What she didn’t understand was that her awakening had only served to increase her beauty. In desperation to remove her from the gaze of as many men as possible, Matron had sent her to Children’s as a last resort.
“The trouble is that Treadby is such a good nurse I can’t afford to lose her,” Matron said to Liam Finucan, “and I can’t say she’s stuck-up or conscious of her looks, because she’s not. But she makes men as silly as wheels, and women patients hate her as much for the sweetness of her nature as they do for her face.”
“Luckily,” said Liam with a grin, “Corunda Base has no Paris to tempt our Helen of Troy.”
“Why are you impervious to her, Liam?”
He shoved at his hair, which had a tendency to fall over his brow and part-blind him. “I have no idea. Perhaps I dislike bottle blondes?”
“That hair is not out of a bottle! I wish it were — a black root might disillusion some of our junior doctors.”
“Children’s will suffice for Treadby,” he soothed.
“Yes, but she can’t stay on Children’s forever.”
“True. Just keep her adult nursing down to the minimum.”
“Meg Moulton adores the girl — that’s a relief! I’m told that Treadby is a perfect children’s nurse. The ward’s a happier place on her shifts, and she works like a navvy.”
“No human being is perfect, Gertie.”
Bouncing through the ward with smiles, dances and skips that had the children in giggles, Kitty continued on her voyage of discovery, wondering at her own blindness. Until she started nursing, but especially children’s nursing, everyone except her sisters and her father had discounted her as a productive member of society. Now, she had a purpose.

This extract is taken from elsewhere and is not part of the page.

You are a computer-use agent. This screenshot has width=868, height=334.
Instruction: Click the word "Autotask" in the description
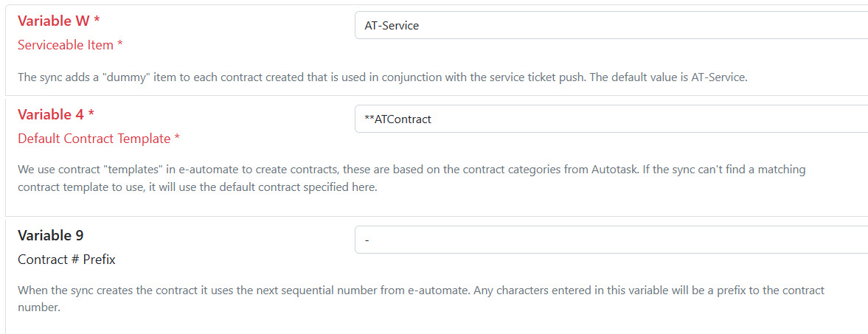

Not that Children’s permitted time for internal reflections. If Jimmy Collins hadn’t picked the top off an unready scab or Ginny Giacometti fallen out of bed trying to play a joke, then Alf Smithers had eaten a whole packet of pastel chalks because the meals never filled his bottomless belly.
“The effect of his multihued smile might have been quite charming,” Kitty said to Sister Moulton, “except that he ate the black pair last — revolting!”
Came a wail from Barry Simpson that made them spin around.
“Nursie, nursie! I done poohs in me bed!”
“And bang goes Frank Campbell’s bottom sheet,” Kitty said. “Barry’s poohs are formidable.”
Though even on Children’s there were men to bother Kitty. The most persistent nuisance was the resident, Dr. Neil
Cranshaw; he had the weight of medical authority to bolster his pursuit. Kitty loathed him, but his rank insisted that he be treated with fawning respect.
“Dinner at the Parthenon?” he asked, supervising Nurse Treadby as she dealt with Jimmy’s scab.
“Sorry, sir, I’m busy.”
“You can’t possibly be busy every night, Nurse.”
“I am until June of 1929.”
“What happens then?” he asked, wondering which of several expressions would work best on her — what a little beauty she was! He assumed a look of admiration quite spoiled by the lust seething inside his brain.
“I graduate as a registered nurse,” she said demurely, “and will be free to accept dinner invitations. Until then, I’m forced to study in all my free time.”